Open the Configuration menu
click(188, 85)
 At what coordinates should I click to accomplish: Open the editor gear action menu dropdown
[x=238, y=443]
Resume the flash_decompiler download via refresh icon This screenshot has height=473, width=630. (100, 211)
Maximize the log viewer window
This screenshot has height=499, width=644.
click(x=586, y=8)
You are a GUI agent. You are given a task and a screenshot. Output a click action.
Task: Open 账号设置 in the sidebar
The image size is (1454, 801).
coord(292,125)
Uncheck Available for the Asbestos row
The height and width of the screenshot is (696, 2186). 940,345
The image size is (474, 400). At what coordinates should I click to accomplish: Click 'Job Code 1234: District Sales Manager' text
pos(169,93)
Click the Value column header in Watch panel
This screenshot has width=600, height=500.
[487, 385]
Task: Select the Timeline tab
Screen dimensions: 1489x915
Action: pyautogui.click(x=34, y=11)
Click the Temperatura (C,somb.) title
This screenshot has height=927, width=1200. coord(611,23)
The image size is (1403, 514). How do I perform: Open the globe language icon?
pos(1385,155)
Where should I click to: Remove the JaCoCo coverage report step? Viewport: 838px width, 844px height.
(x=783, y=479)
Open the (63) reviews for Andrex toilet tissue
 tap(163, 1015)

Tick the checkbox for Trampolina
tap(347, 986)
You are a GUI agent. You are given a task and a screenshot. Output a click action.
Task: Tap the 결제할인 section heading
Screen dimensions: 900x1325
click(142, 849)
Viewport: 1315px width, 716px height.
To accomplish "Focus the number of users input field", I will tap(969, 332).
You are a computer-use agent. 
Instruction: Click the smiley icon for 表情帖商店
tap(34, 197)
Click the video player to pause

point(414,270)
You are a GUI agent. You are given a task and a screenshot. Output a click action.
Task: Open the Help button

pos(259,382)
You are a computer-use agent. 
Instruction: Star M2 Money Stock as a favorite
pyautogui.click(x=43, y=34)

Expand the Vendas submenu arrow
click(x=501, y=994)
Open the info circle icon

* [What the exercise asks]: Word for word, restate the lines of the data above that fall between the line holding "At what coordinates should I click to accomplish: Open" and the line holding "Task: Tap the 결제할인 section heading", inclusive, and no other lines.

* [Exercise output]:
 At what coordinates should I click to accomplish: Open the editor gear action menu dropdown
[x=238, y=443]
Resume the flash_decompiler download via refresh icon This screenshot has height=473, width=630. (100, 211)
Maximize the log viewer window
This screenshot has height=499, width=644.
click(x=586, y=8)
You are a GUI agent. You are given a task and a screenshot. Output a click action.
Task: Open 账号设置 in the sidebar
The image size is (1454, 801).
coord(292,125)
Uncheck Available for the Asbestos row
The height and width of the screenshot is (696, 2186). 940,345
The image size is (474, 400). At what coordinates should I click to accomplish: Click 'Job Code 1234: District Sales Manager' text
pos(169,93)
Click the Value column header in Watch panel
This screenshot has width=600, height=500.
[487, 385]
Task: Select the Timeline tab
Screen dimensions: 1489x915
Action: pyautogui.click(x=34, y=11)
Click the Temperatura (C,somb.) title
This screenshot has height=927, width=1200. coord(611,23)
The image size is (1403, 514). How do I perform: Open the globe language icon?
pos(1385,155)
Where should I click to: Remove the JaCoCo coverage report step? Viewport: 838px width, 844px height.
(x=783, y=479)
Open the (63) reviews for Andrex toilet tissue
 tap(163, 1015)

Tick the checkbox for Trampolina
tap(347, 986)
You are a GUI agent. You are given a task and a screenshot. Output a click action.
Task: Tap the 결제할인 section heading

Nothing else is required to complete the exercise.